これまでの蓄積とデジタル技術を融合させて新たな機能・価値を創出

 米国では、GAFAに代表されるプラットフォーマーが新たなビジネスモデルを生み出すことで、社会に大きな変化をもたらしながら、急速な成長を遂げてきた。創業から10年以内、評価額10億ドル以上、未上場のテクノロジー企業を「ユニコーン企業」と呼ぶ。GAFAもかつてはその一つであり、米国や中国ではユニコーン企業が次々に生まれている。

 このような状況が日本で直ちに生じることは考えにくい。その意味からも、立本・生稲両教授の「伝統的産業とデジタル産業が融合し、新しい産業を生む未開拓領域の形成」は、日本にふさわしいDXの一つの形と言える。

 このような視点は、大学のDXを考えるうえでも多くの示唆を与えてくれる。既存の高等教育システムを全く新たなシステムに置き換えるような大転換が起きることは考えにくいし、それが望ましいとも思えない。

 学術や教育の分野で築いてきた仕組みと培ってきた知識・経験をデジタル技術と融合させることで、未開拓領域を形成し、社会的要請に適合させることで新たな機能や価値を創出する。あるいは、既存の機能の高度化につなげる。大学におけるDXはこのような目的や理念のもとに進めら れるべきものではなかろうか。

 新たな機能や価値の創出として最初に考えられるのは、リカレント教育や生涯学習の機会の提供である。DXがもたらす産業構造や社会システムの変化に伴いリカレント教育はますます重要性を増し、人生100年時代において生涯学習のニーズはさらに増大することが予想される。

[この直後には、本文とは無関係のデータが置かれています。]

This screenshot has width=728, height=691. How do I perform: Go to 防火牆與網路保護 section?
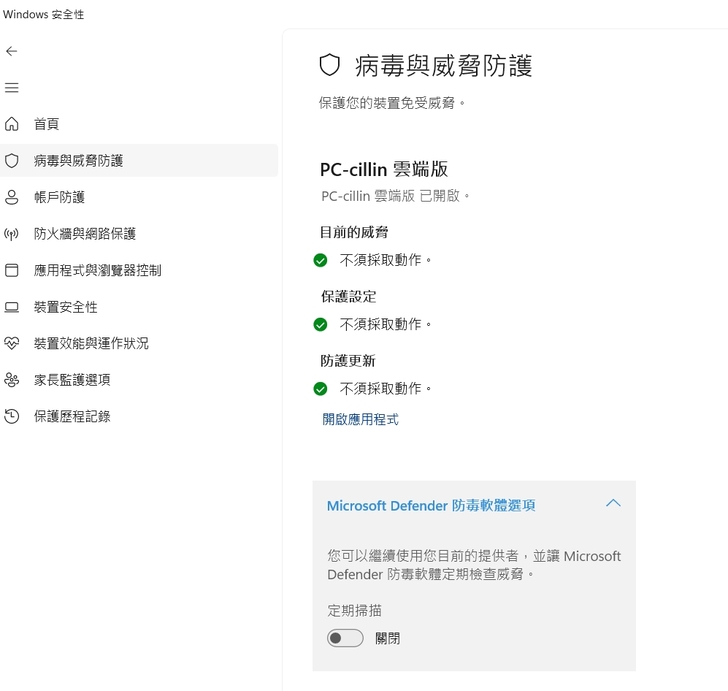click(x=85, y=234)
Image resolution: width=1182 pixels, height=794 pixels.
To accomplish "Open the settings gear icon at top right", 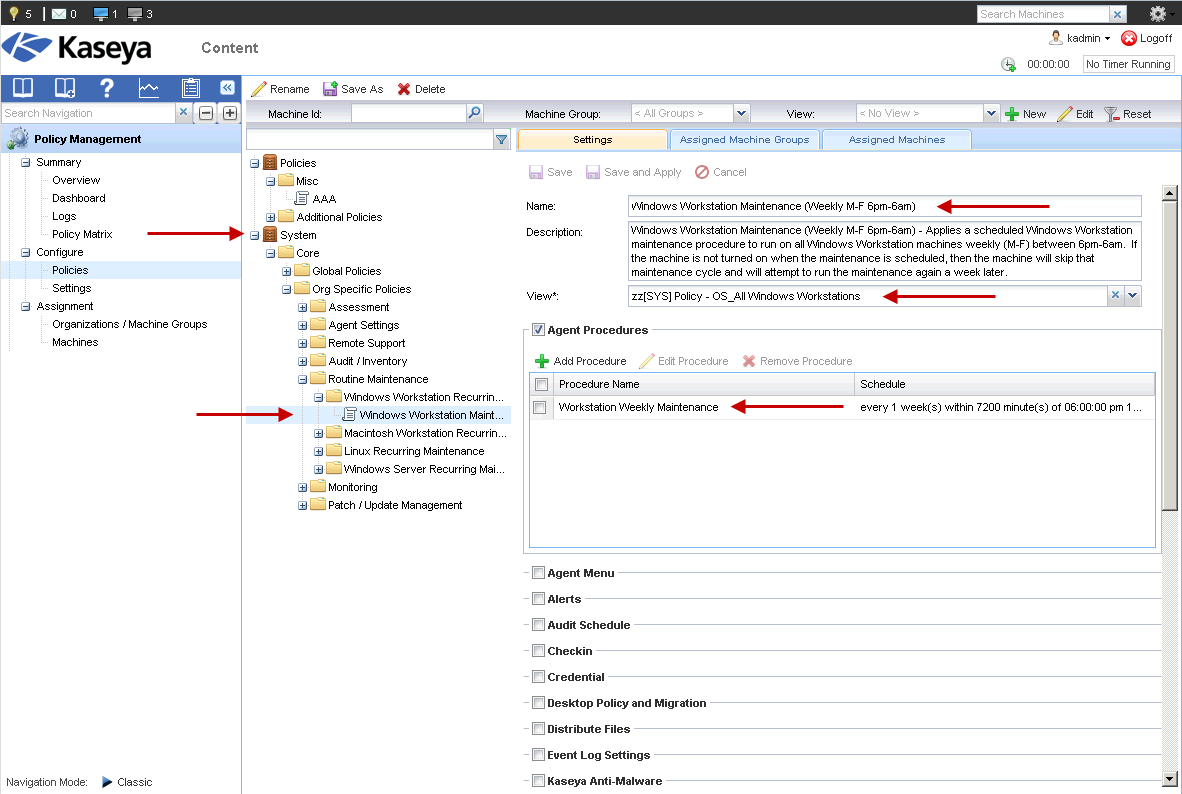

 経済環境や地域事情によって大学教育を受けられない若者への教育機会の提供も大きな課題である。さらに世界に視野を広げれば、日本の大学が果たしうる役割は決して小さくない。

 これらの教育機会の提供を付加的なものと考えるのではなく、正面に据えて、大学の使命と役割を問い直す必要がある。2018年11月の中央教育審議会答申に謳われている「多様な学生」の意図はそこにあり、デジタル技術はその可能性を広げてくれている。

 研究面でも、これまで培ってきた研究方法や成果とデジタル技術を融合させることで、大学や国境を超えた共同研究、学問領域を超えた学際的研究、産学官連携、地域・社会課題の解決などをさらに活発に展開することが容易になり、学術的意義や社会的価値の高い成果の創出の可能性も広がってくる。

 産学官協働拠点の形成や研究成果を活用した起業など、これまで期待されながらも結果を出せなかった活動をより効果的に進めることもできるであろう。

大学にも既存の枠組みを超えた新たな発想に基づく構造改革が求められている

 DXによる既存の機能の高度化に関しては、教育の高度化、研究の高度化、経営の高度化が主たるテーマとなる。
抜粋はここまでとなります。